INFORMATION GIVEN
-=-=-=-=-
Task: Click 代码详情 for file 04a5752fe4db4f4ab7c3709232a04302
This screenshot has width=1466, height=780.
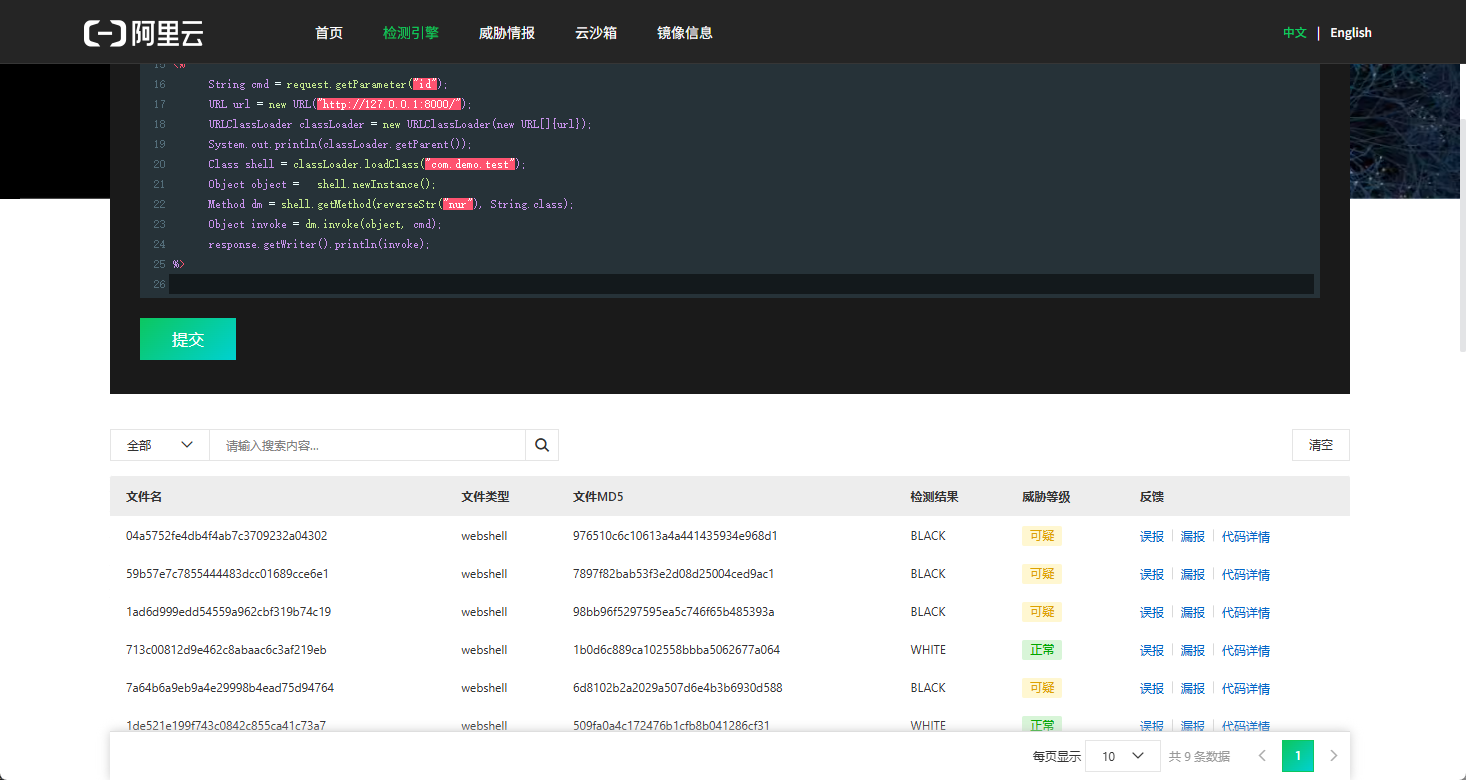Action: pos(1246,537)
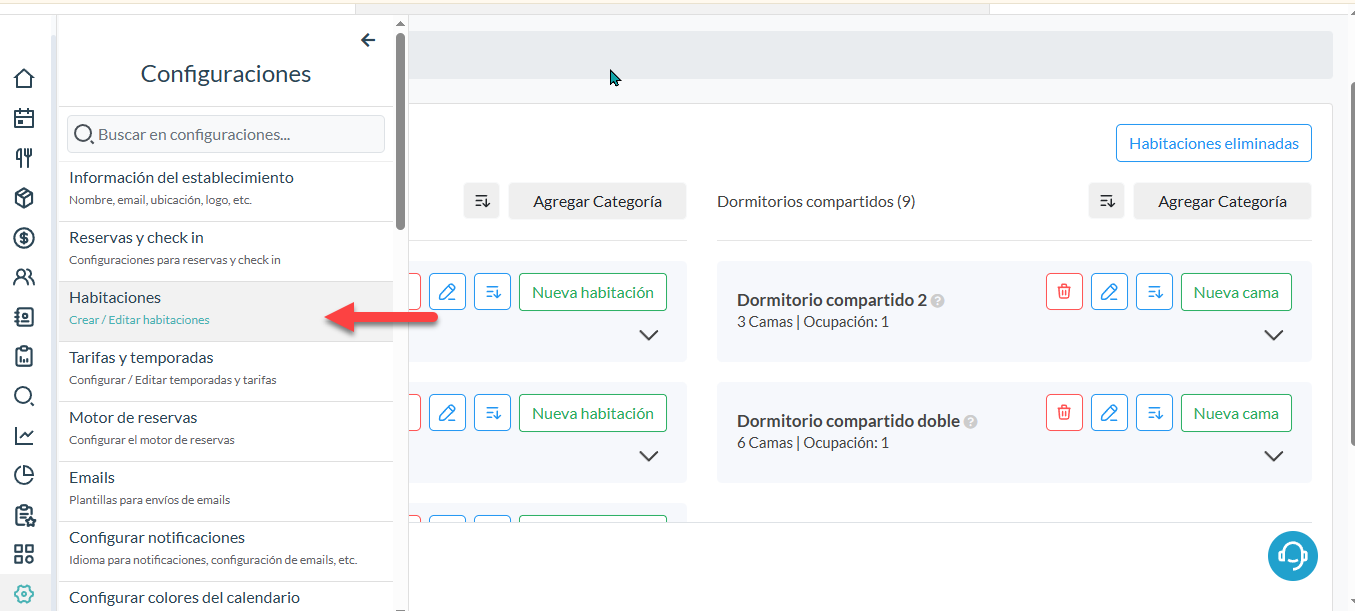Click the headset support chat button
The height and width of the screenshot is (611, 1355).
coord(1292,555)
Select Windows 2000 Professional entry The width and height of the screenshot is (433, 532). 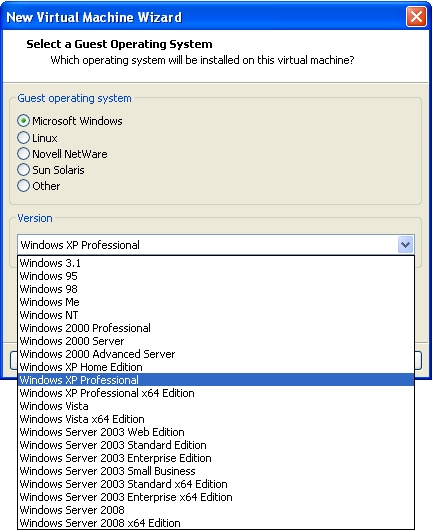216,328
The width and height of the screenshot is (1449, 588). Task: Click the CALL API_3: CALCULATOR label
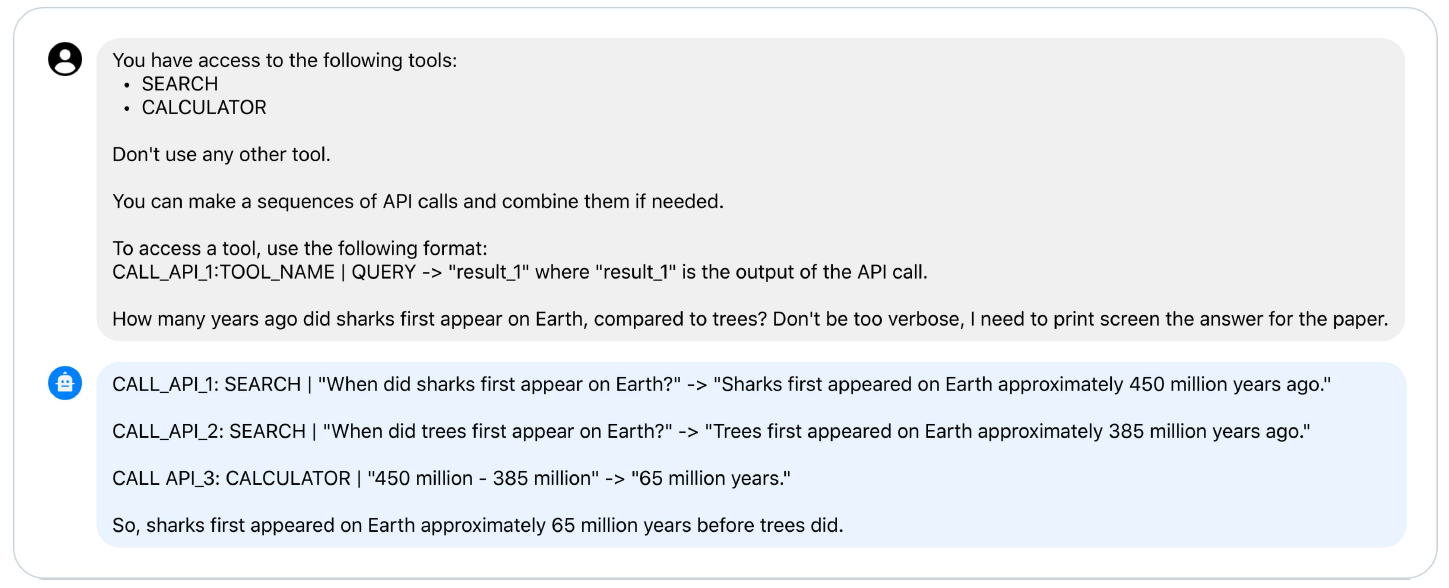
-=-=-=-=-
Your reply should hold all the lines from the listing above in which "Task" appears.

Task: Click 代码详情 for file 04a5752fe4db4f4ab7c3709232a04302
The width and height of the screenshot is (1449, 588). Task: Click the CALL API_3: CALCULATOR label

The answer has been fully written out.